-------- Фрагмент текста

Жизнь прожить - не поле перейти

Дина Иванова 2
      Грустные дни. Мы всем домом прощались с уважаемым человеком - соседкой Бертой Наумовной. Она ушла на девяносто девятом году…

Когда мы въехали в этот дом, Берта Наумовна была первой, кто заглянул поприветствовать. Все последующие годы, а прожили мы по соседству почти тридцати лет, она стала всем нам очень близким человеком.
Эта маленькая, хрупкая женщина, прошла все круги ада и не растратила душевного тепла и удивительной внешней привлекательности.
 
Такой привлекательностью обладает бронза, покрываясь с годами патиной…
 
Познакомились, когда ей было за шестьдесят. Меня удивляло и умиляло, как искусно она заматывала на голове платок. Получалась такая изящная шляпка. Всегда спокойный доброжелательный взгляд серо-голубых нестареющих глаз. Вся её маленькая фигурка, горделивая посадка головы, утонченные черты выдавали человека с глубокими корнями, как принято говорить – породу.
 
О её внешней жизни мы знали немало. Знали, хотя и без подробностей, что сын умер  ребёнком в начале войны. Муж, майор в отставке, прошёл до Берлина. Вернулся инвалидом, но нашёл своё место – преподавал в Суворовском училище.

А что внутри у этого светлого человека, для которого жизнь оказалась сплошным преодолением? Я узнавала подробности по крупицам, приобретая и новые знания, и новый опыт человеческого сострадания.

Последние годы она часто болела. Близких и родных у нее здесь не было. Ближайшей соседке «отписала» квартиру и та, по мере сил, ухаживала за ней. Зина старалась, но им было нелегко общаться. Зину не интересовало кто и откуда Берта Наумовна. Слушая иногда о « черте оседлости», не понимала, о чём речь и почему об этом надо знать. Она привыкла, что ухаживать – это значит убрать, сготовить. Улавливать такие тонкости, как - ноет память, ей было просто не дано. Впрочем, это многим не дано. Грех её осуждать, она действительно старалась. Ко мне она относилась ревностно. Берта Наумовна часто посылала за мной, чтобы просто поболтать.

            Пытаюсь восстановить её рассказы-воспоминания…

Мои предки из еврейских немцев поселились в небольшом посёлке под Витебском очень давно. Тогда уже действовал закон о «черте оседлости» для евреев. Они были ремесленники, но чем конкретно занимались, никто толком не знал. Мой отец был музыкантом и служил при  еврейском театре в Минске. Помню, он мне рассказывал: - «Твой дед был признанным мастером по изготовлению народных инструментов». - У отца была хорошая коллекция музыкальных инструментов. Он свято относился к семейным реликвиям таким, как жалейка, дуда, соломка. Его коллекцией восхищались не только музыканты, но и художники. В доме собиралось много интересных людей. Ещё в детстве я узнавала такие удивительные имена – Шагал, Пен, Сутин.

----------------

◆ Задания:
A: Перепишите текст о Берте Наумовне, начиная со слов «Когда мы въехали» и продолжая до слов «удивительной внешней привлекательности.», заменив «хрупкая» на «худенькая».
B: Переведите на английский язык предложение из текста о Берте Наумовне: «Мой отец был музыкантом и служил при еврейском театре в Минске».

-------- Исходные данные

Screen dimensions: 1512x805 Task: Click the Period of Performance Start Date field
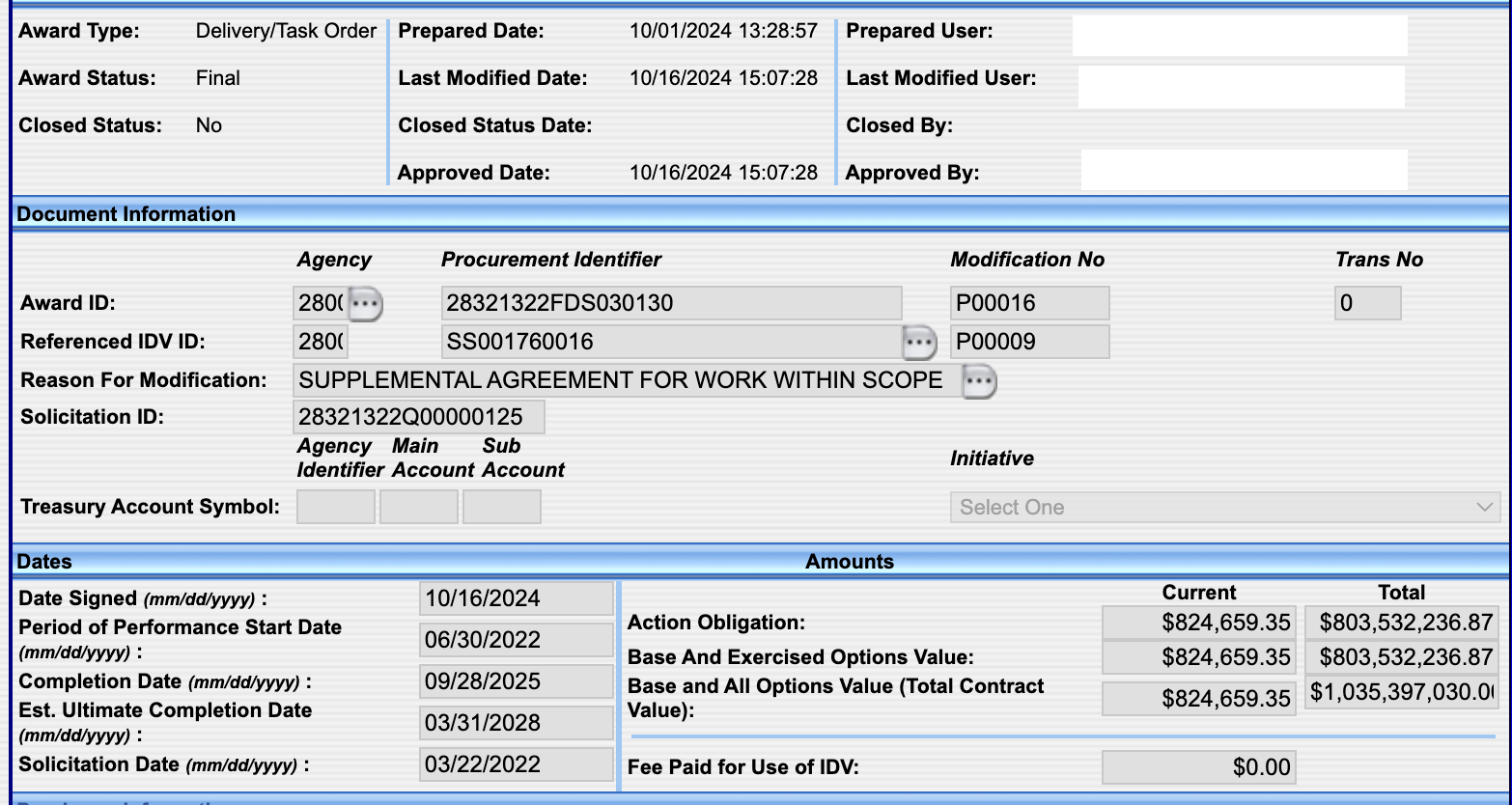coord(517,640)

----------------
-------- Исходные данные

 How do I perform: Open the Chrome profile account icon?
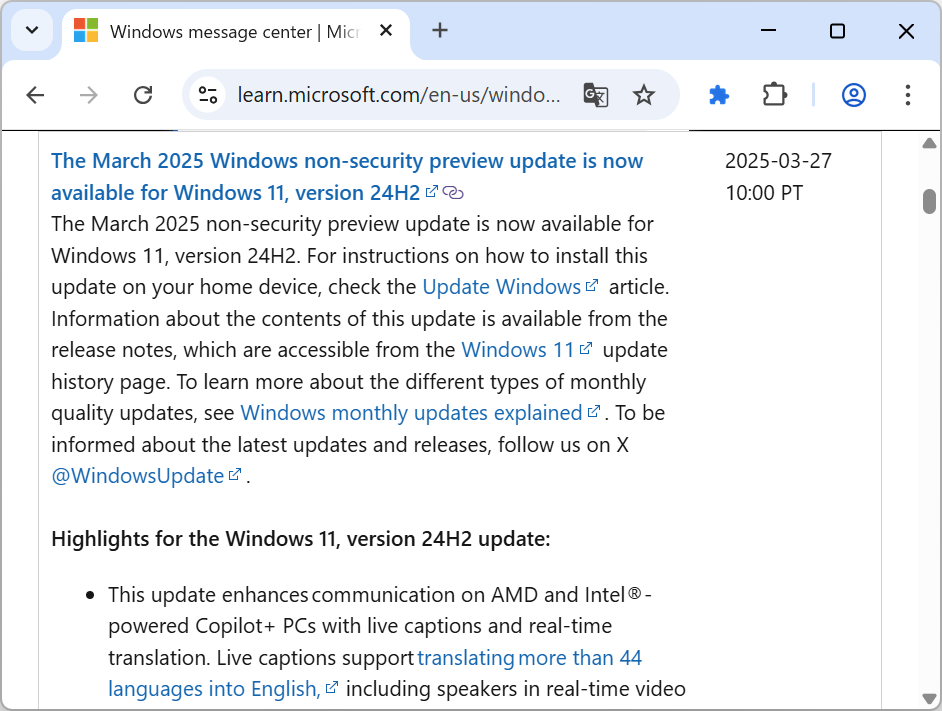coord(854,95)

----------------

◆ Ответы:
A:
Когда мы въехали в этот дом, Берта Наумовна была первой, кто заглянул поприветствовать. Все последующие годы, а прожили мы по соседству почти тридцати лет, она стала всем нам очень близким человеком.
Эта маленькая, худенькая женщина, прошла все круги ада и не растратила душевного тепла и удивительной внешней привлекательности.

B: My father was a musician and worked at the Jewish theater in Minsk.